確かに賈南の言う通り、〝岐〟も〝俣〟も、分かれ目を意味する。文字通りに読めば、頭が九つあってもおかしくはないのだが……。
「ここクマ国でも、地球日本でも、八という字は末広がり……ひるがえって多いという意味になる。八百万の神々がすべての神々を、旗本八万騎が国中の武士を指すように、な」
おでんの解説もまた真実だ。国によってバラバラだが、単独で実数以上に「多い」を意味する数字は存在する。
「そして、どちらの世界でもヤマタノオロチといえば八頭八尾の怪物を指す。もしも、九番目が存在するというなら、具体的に誰が番外なのか言うがいい」
おでんは核心を突く問いかけに対し、賈南はひるむことなく、彼女なりの根拠を口にする。
「八岐大蛇の幻の首、九番目、あるいはゼロ番目に数えられた最初の例外ナンバーは、一千年前にスサノオが倒したという、邪悪な竜ファヴニールのことだ」
賈南がファヴニールの名を告げた瞬間。おでんは金色の瞳を見開き、テクスチャの崩れた身体を大きく震わせた。

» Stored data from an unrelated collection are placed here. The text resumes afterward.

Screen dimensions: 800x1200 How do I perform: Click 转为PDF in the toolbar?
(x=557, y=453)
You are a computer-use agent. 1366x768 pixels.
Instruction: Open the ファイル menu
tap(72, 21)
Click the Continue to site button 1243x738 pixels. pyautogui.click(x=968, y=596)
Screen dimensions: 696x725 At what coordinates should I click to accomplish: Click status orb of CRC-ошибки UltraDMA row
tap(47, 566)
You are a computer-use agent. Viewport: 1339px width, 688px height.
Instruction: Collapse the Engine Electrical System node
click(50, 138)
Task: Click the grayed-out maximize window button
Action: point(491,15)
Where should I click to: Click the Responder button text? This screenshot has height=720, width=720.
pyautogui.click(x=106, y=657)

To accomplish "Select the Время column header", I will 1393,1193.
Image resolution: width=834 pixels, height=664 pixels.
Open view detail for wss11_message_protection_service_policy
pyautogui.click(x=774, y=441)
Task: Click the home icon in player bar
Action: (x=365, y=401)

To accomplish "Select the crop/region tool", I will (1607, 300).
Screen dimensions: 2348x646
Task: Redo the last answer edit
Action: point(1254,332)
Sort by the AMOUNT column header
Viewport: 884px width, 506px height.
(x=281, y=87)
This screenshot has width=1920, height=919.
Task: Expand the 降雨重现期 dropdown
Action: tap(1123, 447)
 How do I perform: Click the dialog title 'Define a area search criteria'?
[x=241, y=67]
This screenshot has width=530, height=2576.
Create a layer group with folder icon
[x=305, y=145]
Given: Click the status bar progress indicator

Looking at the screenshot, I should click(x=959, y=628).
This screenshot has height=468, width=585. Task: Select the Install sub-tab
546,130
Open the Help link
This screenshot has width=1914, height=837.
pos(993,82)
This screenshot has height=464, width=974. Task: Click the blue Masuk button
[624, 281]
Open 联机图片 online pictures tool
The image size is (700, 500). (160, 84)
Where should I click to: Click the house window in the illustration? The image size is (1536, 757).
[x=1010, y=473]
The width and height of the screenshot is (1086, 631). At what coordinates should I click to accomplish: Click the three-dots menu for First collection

「そやつは死んだぞ? 一千年前、スサノオに討たれた」
「最初の、と言っただろう。当代の番外ナンバーについての情報、知りたくはないか?」
賈南の問いかけに、おでんは首を縦に振った。
「……わかった。取り引きにのろう。ただし、条件がある。お前の知る情報について話す時、桃太君と紗雨ちゃんを立ち会い人として指名したい」
「まあ、良いぞ」
おでんが情報交換要請を受け入れたため、賈南は今の学友にして、将来の宿敵の同席を認めた。
「伊吹童子。情報を先払いして貰った以上、其方の望みにも応じよう。いったい何を知りたいのじゃ?」
「おや、先に話してよいのか? 神槍ガングニールの付喪神よ。其方達から見た妾は、かつてクマ国を荒らしまわった悪漢じゃろう。約束を反故にして、トンズラするかもしれないぞ」
賈南が片目を閉じて挑発的に尋ねるも、おでんは木で鼻をくくったように無愛想な態度で首を横に振った。
「ありえん。そもそも賞品として情報を聞きたいだけなら、そう願えばよい。
わざわざ交換条件として持ち出した以上、桃太君やカムロに流出しても問題ない。
あるいは、〝わしが伝えることを想定している〟情報のはずじゃ。ならば直接知った方が、余計なノイズが混じらず、適切な判断がくだせるじゃろう」
「残念、お見通しか。ならば本題といこう」
賈南は深呼吸して、面前の相手がギリギリ聞き届けられる声で囁いた。